Problem to work on »
Your answer is to be the count alone: the number of lines in the data below where "will" appears.

════════

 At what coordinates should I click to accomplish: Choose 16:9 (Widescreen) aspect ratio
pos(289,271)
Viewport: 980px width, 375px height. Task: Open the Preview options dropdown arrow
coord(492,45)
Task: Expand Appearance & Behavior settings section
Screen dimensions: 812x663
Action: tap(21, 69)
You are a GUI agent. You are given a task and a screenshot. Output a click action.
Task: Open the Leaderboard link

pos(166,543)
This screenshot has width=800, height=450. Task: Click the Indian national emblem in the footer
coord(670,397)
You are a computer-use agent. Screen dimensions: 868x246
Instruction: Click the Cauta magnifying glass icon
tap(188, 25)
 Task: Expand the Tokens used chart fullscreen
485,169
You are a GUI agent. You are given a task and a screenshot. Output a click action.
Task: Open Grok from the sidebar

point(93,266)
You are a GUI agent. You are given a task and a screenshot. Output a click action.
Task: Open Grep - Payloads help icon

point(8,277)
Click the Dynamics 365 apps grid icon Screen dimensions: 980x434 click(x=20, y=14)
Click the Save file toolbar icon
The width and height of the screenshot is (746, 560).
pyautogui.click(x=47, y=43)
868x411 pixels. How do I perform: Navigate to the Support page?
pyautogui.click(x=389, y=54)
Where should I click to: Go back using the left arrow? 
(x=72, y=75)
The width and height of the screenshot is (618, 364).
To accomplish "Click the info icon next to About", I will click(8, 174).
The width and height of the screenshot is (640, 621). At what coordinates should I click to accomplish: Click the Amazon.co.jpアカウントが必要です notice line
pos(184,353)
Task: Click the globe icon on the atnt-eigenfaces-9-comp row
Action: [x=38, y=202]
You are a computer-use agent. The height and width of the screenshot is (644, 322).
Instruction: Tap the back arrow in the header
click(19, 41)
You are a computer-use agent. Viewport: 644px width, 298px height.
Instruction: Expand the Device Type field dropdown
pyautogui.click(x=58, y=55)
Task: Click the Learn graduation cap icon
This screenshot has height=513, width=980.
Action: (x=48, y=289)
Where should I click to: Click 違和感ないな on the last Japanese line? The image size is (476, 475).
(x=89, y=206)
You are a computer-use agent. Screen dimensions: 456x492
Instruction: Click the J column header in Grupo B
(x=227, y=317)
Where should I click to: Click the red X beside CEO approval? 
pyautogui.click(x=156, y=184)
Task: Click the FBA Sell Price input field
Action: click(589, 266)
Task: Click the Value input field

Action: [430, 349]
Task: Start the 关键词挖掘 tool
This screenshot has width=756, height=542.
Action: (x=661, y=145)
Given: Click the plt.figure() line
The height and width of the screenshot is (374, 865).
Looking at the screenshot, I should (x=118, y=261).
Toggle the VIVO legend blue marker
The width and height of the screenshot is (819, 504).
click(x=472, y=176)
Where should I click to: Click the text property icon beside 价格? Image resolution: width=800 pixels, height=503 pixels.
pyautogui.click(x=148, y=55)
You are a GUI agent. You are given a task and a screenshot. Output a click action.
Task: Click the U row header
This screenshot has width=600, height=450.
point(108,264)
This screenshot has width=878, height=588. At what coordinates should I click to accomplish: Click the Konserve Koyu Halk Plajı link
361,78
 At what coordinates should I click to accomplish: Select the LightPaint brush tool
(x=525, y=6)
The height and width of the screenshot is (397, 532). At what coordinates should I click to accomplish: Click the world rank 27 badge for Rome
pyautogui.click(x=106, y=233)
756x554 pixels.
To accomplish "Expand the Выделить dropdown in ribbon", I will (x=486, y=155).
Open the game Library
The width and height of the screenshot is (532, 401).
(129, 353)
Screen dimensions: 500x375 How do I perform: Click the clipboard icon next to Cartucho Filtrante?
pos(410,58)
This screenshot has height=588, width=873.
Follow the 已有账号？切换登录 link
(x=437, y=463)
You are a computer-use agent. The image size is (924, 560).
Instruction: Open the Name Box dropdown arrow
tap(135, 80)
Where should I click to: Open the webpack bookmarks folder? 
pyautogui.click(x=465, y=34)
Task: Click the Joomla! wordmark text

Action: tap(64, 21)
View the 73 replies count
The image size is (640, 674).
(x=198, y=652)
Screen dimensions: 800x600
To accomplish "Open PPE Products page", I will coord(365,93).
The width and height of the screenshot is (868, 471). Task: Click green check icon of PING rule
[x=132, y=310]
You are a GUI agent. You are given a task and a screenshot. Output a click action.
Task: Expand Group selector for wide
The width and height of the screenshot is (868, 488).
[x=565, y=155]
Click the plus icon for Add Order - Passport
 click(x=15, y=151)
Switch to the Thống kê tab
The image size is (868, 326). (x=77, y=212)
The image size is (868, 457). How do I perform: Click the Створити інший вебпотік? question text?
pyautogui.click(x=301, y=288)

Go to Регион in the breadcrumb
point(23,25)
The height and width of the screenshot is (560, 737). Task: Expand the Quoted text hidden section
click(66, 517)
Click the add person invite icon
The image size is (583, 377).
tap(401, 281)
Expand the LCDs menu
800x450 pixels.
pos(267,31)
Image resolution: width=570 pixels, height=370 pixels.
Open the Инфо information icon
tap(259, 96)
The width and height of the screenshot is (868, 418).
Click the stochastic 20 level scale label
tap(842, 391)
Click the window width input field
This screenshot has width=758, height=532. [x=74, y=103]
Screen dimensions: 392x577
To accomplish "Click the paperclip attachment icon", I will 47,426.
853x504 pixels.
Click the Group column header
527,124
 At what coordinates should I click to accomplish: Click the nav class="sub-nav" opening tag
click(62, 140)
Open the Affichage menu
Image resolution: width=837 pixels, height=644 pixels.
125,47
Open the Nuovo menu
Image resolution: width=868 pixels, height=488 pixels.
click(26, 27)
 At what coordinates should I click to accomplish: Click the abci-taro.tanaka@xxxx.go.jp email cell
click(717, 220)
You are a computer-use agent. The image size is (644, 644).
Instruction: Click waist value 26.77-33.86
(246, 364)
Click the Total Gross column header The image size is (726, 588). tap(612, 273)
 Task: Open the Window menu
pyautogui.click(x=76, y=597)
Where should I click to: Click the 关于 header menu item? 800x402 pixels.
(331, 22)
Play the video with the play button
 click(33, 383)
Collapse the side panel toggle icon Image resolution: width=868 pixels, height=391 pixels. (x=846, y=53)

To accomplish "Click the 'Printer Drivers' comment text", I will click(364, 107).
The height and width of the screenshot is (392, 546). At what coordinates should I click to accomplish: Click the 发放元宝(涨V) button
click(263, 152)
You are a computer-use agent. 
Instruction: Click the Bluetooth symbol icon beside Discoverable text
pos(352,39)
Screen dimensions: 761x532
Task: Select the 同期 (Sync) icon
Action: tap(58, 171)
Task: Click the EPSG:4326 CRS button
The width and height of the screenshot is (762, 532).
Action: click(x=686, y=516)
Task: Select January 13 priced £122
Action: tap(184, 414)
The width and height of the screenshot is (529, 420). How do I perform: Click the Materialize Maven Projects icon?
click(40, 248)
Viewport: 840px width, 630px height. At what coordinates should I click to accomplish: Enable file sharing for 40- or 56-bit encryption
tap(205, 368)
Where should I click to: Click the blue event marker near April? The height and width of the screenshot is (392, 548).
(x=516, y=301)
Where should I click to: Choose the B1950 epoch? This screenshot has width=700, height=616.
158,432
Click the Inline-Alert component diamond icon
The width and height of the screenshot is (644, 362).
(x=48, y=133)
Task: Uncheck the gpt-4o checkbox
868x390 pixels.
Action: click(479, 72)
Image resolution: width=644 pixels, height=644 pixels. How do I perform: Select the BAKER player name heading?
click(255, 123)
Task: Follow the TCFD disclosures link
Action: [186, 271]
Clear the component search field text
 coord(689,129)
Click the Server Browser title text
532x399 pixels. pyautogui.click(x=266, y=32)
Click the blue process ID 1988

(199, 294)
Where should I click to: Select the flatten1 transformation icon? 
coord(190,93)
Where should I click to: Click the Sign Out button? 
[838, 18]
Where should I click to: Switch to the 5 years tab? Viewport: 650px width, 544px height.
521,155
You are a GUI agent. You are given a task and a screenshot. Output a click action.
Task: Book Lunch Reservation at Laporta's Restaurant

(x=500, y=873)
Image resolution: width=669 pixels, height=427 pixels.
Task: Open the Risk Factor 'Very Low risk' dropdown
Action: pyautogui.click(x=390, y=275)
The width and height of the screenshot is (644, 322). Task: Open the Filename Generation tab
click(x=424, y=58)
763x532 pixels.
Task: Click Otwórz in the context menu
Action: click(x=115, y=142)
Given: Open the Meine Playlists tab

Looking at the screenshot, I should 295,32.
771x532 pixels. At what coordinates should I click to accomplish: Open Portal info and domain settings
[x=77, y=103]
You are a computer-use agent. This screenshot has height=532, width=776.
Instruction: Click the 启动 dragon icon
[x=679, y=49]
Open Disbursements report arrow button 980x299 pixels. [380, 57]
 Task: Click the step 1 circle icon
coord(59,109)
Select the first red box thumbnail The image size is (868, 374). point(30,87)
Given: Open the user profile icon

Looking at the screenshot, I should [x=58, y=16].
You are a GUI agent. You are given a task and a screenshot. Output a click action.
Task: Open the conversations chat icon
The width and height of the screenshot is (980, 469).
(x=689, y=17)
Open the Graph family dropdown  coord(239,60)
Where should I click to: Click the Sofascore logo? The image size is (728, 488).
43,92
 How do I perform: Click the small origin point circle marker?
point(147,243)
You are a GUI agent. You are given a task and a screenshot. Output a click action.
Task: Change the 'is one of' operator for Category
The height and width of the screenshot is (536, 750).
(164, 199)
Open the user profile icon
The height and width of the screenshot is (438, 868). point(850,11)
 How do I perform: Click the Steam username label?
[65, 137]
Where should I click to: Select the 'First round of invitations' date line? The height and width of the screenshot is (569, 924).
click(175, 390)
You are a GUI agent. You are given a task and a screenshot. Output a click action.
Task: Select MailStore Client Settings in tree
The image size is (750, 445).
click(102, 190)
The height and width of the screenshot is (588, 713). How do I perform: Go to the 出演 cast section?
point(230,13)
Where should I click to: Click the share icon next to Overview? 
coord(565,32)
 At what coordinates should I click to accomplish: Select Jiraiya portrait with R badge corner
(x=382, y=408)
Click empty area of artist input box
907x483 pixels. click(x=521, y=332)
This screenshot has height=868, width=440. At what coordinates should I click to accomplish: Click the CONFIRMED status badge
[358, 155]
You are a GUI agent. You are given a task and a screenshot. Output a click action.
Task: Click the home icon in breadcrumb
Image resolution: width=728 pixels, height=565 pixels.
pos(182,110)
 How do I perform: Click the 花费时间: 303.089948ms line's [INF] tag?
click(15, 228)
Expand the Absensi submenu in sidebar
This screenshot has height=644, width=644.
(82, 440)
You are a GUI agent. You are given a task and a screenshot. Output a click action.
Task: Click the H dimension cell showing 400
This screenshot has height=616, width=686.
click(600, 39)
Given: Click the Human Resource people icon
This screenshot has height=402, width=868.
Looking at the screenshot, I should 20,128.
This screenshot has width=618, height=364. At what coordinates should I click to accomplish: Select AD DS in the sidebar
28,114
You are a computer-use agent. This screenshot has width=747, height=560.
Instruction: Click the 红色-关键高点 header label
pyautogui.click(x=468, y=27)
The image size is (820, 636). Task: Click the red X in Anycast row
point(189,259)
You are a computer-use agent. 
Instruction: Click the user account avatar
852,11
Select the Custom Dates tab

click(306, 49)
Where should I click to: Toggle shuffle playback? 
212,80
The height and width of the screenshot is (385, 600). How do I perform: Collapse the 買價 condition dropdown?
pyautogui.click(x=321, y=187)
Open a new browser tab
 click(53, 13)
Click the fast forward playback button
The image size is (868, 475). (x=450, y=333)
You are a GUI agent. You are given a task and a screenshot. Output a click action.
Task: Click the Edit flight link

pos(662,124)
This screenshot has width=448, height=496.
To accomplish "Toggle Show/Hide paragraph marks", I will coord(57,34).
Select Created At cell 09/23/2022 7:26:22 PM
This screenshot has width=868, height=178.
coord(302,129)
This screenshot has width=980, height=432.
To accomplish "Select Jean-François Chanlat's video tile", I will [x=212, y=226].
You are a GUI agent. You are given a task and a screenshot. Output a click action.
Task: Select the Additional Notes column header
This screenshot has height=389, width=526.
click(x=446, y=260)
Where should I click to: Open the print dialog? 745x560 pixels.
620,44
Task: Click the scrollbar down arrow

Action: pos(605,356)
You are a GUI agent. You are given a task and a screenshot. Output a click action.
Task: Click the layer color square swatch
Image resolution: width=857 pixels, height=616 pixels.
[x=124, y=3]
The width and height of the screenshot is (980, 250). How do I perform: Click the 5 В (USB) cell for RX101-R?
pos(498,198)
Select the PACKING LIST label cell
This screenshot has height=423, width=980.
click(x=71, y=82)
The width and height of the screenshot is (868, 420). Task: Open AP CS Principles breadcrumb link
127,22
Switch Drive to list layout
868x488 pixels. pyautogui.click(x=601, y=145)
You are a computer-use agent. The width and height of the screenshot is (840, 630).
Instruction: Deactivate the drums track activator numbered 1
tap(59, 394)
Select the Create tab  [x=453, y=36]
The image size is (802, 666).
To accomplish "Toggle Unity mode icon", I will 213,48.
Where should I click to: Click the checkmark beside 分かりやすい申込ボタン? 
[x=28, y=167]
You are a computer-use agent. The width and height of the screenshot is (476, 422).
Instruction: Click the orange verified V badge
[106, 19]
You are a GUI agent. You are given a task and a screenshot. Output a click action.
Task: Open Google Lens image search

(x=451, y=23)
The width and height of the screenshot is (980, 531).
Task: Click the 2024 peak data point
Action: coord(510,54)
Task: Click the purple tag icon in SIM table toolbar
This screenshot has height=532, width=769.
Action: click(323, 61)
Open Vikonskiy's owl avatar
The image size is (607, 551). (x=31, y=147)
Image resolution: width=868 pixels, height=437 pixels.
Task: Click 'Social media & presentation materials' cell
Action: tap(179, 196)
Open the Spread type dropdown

════════

Response box »
8